Friday, September 16, 2011

I'm back, baby.

It's been a little over two weeks and as promised, I'm checking in. It's not that my life has suddenly become extraordinarily busy or anything, I just haven't wanted to post. And after that post filled month last month, I needed a break. But here I am today, watching old So You Think You Can Dance auditions, tumblring, and following Hayley G Hoover's 21st birthday live tweet party. I'm not, however, writing the article for newspaper that I should have finished during class nor am I even attempting any of my homework. I regret nothing.

The past two weeks haven't been particularly eventful, besides my being nice and sick for five or so days. I auditioned for my musical on the last day of BEDA, and while I'm just part of the chorus that audition did get me into my school's show choir, which was exciting. We had our first practise yesterday, which is the first of like four in the next two months because of preparation for the musical. I feel like it will be a nice way to keep me busy and whatnot.
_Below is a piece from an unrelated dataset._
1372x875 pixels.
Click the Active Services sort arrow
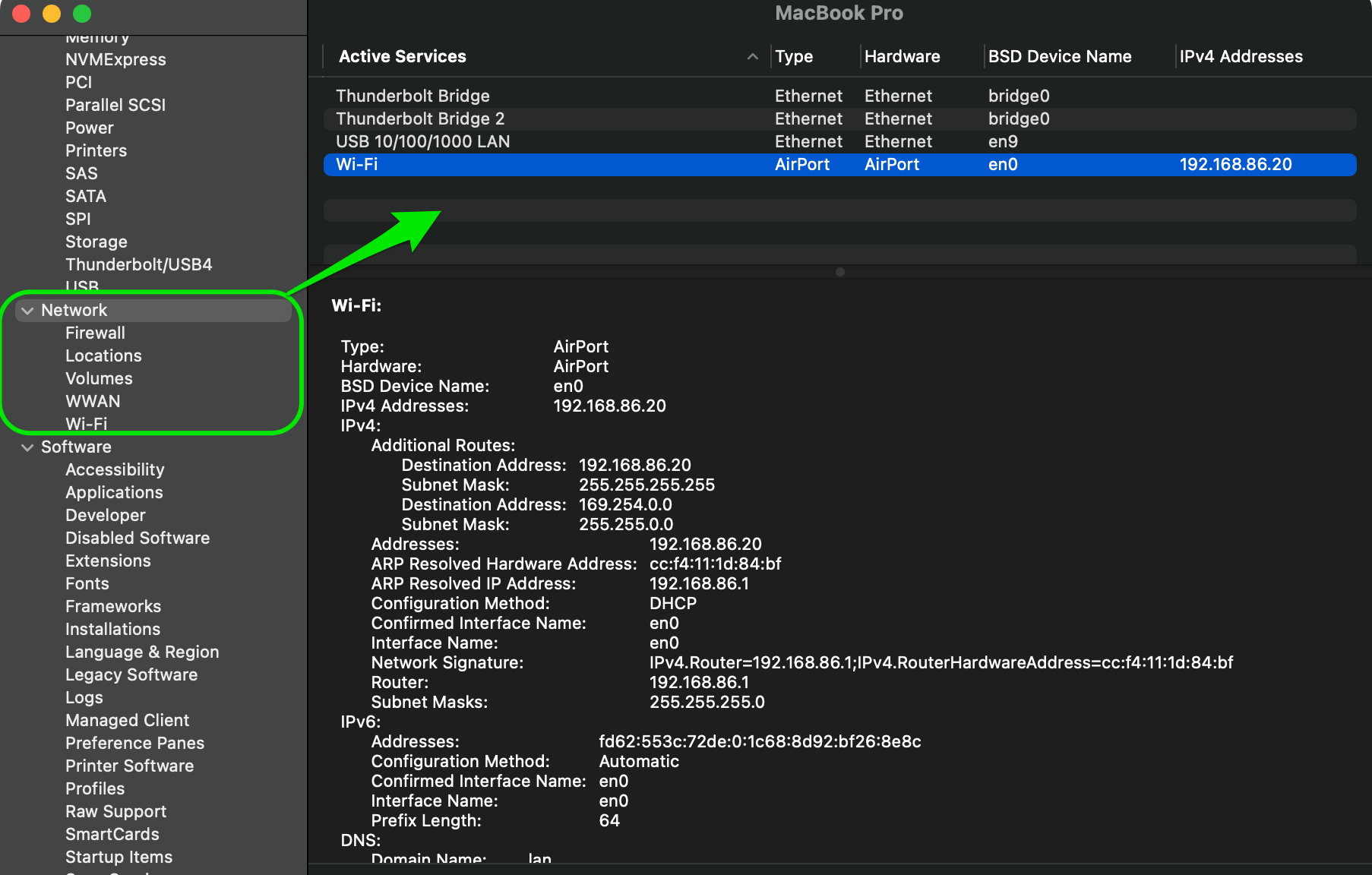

I'm also doing some deep preparations for NaNoWriMo (read: trying to think up some concept of something to write about.) The first day of NaNoWriMo, however, marks the start of the last two weeks of rehearsal for this musical, so I'll be at the school until late late at night. That should be a fun time to try and write 1,666 words every day. It's one of those things, though, that I'm so determined to do even if I can't finish. Because that's the kind of person I am.

I've noticed over the past couple of weeks since I've blogged that not only do I miss it a lot when I don't do it, but I also create posts in my head. Not that they stay there long enough to get posted or anything. I'm not THAT talented. I've also noticed that I just have completely stopped caring about anything that other people think. And I will thank my blogging for that, for whatever reason.

But yeah, I'll see what I can do to update a little more frequently, if I can. I really should probably try to start my newspaper article at this time. Or just watch more dancing. That could work too. Until next time.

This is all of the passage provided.